Saturday, May 8, 2010

Turning Japanese

I've written before about inter-concentrational smack talk at American University's School of International Service, but it's worth noting that friendly ribbing occurs even within individual concentrations. So it was that an anonymous IC student was recently lamenting her inability to locate any information on Japanese public diplomacy. This led, of course, to disparaging remarks about her abilities as a researcher in general and at least one arrogant boast (from me) that the information could be located quickly--with the right skills.

Well, the information is out there. But locating it proved more difficult than I'd initially assumed. Scholars and journalists (at least those publishing in English) have been comparatively silent on the subject of Japanese public diplomacy. But after some scrounging around, I did manage to find some information, highlighted below.

Japan seems to be emphasizing cultural diplomacy, particularly programs that involve exchanges, pop culture and language instruction. But the objectives and targets of Japan's efforts are unclear, although the Ministry of Foreign Affairs website makes a vague reference to the importance of PD as a soft power resource and many of the sites listed below refer to the importance of dialogue, exchange and mutual appreciation.

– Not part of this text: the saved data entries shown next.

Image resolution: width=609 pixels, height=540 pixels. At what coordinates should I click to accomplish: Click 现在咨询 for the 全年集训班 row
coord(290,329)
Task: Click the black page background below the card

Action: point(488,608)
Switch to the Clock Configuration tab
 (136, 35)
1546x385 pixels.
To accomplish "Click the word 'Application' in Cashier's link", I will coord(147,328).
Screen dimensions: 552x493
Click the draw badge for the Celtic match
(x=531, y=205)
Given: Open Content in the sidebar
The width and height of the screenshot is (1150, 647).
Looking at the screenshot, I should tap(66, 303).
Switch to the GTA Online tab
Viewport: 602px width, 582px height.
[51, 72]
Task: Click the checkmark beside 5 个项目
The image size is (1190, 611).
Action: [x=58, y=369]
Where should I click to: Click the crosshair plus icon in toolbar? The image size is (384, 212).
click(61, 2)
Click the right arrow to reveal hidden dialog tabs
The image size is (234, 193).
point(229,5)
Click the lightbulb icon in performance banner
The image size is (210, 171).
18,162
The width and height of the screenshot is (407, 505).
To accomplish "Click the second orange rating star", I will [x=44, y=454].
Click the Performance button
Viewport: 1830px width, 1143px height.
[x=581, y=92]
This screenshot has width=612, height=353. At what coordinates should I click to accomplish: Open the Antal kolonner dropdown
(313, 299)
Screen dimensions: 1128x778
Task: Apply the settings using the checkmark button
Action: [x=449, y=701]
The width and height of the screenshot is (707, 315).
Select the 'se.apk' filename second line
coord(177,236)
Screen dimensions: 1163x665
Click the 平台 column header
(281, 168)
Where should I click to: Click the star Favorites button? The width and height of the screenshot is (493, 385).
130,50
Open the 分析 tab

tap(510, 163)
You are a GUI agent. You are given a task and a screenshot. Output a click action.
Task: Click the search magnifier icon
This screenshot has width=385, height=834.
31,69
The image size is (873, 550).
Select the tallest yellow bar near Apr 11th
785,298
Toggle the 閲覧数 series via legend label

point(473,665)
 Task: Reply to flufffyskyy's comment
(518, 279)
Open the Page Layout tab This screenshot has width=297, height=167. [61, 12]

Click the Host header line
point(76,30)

Japan's Gross National Cool: This 2002 Foreign Policy article addresses the growing soft power influence of Japanese pop culture, including film, animation, manga, music, electronics, architecture, fashion and cuisine. Sample grab: "Japan is reinventing superpower--again.... From pop music to consumer electronics, architecture to fashion, and animation to cuisine, Japan looks more like a cultural superpower today than it did in the 1980s, when it was an economic one. But can Japan build on its mastery of medium to project an equally powerful national message?"

A New Dimension in Japanese Public Diplomacy: This 2008 press release from the Tokyo Foundation describes efforts to increase international exchanges and Japanese-language instruction. Sample grab: "Spurred by the momentum of China's Confucius Institute, the Japanese government is pressed to rebuild its overseas language education program and public diplomacy."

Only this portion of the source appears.